This 506-Square-Foot Apartment Is a “Nature Lab” in the Heart of Paris


In Paris’s Marais district, next to the Place Sainte-Catherine, two buildings sit on one lot. The one on the street side dates from the 18th century, while the one in the back, facing a garden, dates from the 1970s or ’80s. There, a 506-square-foot fourth-floor apartment has views of the sky and benefits from an abundance of natural light coming from two directions, through windows on both its east and west walls. Despite its positive aspects, architect and designer Olivier Debin says, “I found it extremely compartmentalized, with a small kitchen and cupboards everywhere that made it hard to appreciate the high ceilings. Walking through the apartment was a journey with many obstacles.”

Olivier’s intervention would have two goals: first, to optimize the use of space and, second, to create a unique narrative about this apartment. Focused on efficiency, the designer concentrated a number of the home’s different functions along what he calls its “living wall”—that’s where the dressing room, laundry room, kitchen, and office are all found. Opposite it, Olivier played with a rounded wall by extending its curve outwards with a pattern in the parquet floor, like rays from the sun. There is also now an obstacle-free path from the entrance, through the first part of the living area and a small lounge, which arrives, finally, in the bedroom.

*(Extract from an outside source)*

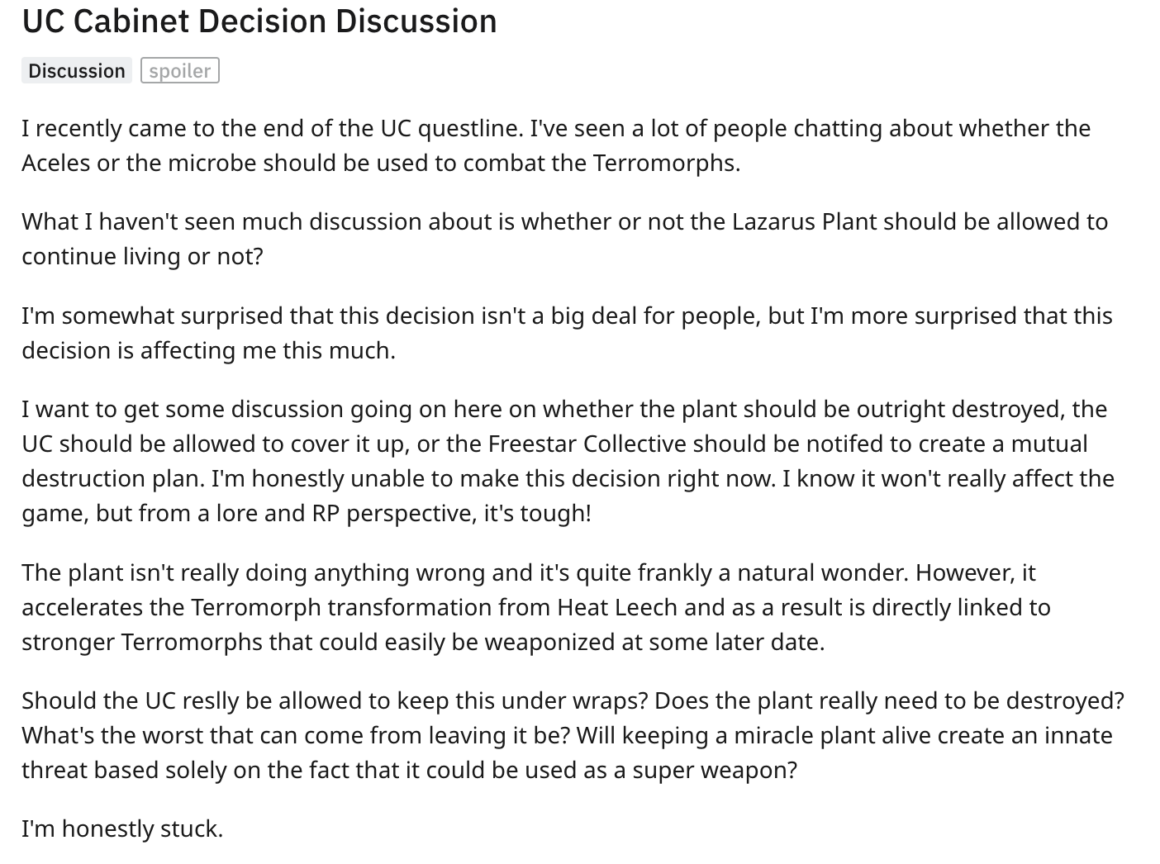
Task: Click the paragraph starting I'm somewhat surprised
Action: 567,333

The floor plan makes the most of the light that passes through the unit and it helps to organize and define the space.

The entrance opens onto this niche with a display of chemistry equipment—test tubes and flasks with some upside down, some doubling as vases, and others that are illuminated. The display announces that you have arrived at a fantastic “nature lab.” The chemistry wall lamps are by Verart and the spotlights are by Modular.

Agathe Tissier

“I like to create stories about the spaces I design,” Olivier shares. “The owner of this apartment is passionate about science and, in particular, chemistry. At the same time, I was seduced by the concept of an advanced ‘laboratory,’ something that the artist Fabrice Hyber developed in his show at the Fondation Cartier. By combining these two themes, the idea was to invent another kind of nature, using light and various other elements.” The result is a palette of natural materials including oak, birch, and olive ash plywood, terracotta, and tadelakt plaster. There is an installation at the entrance displaying chemistry instruments—test tubes, a variety of flasks with some of them illuminated and others serving as vases for plants—and a large fresco, in the style of Hyber, on the rounded wall, which mixes shades of brown, green, and blue to tell the story of the passage from the earth to the sky and how nature connects the two.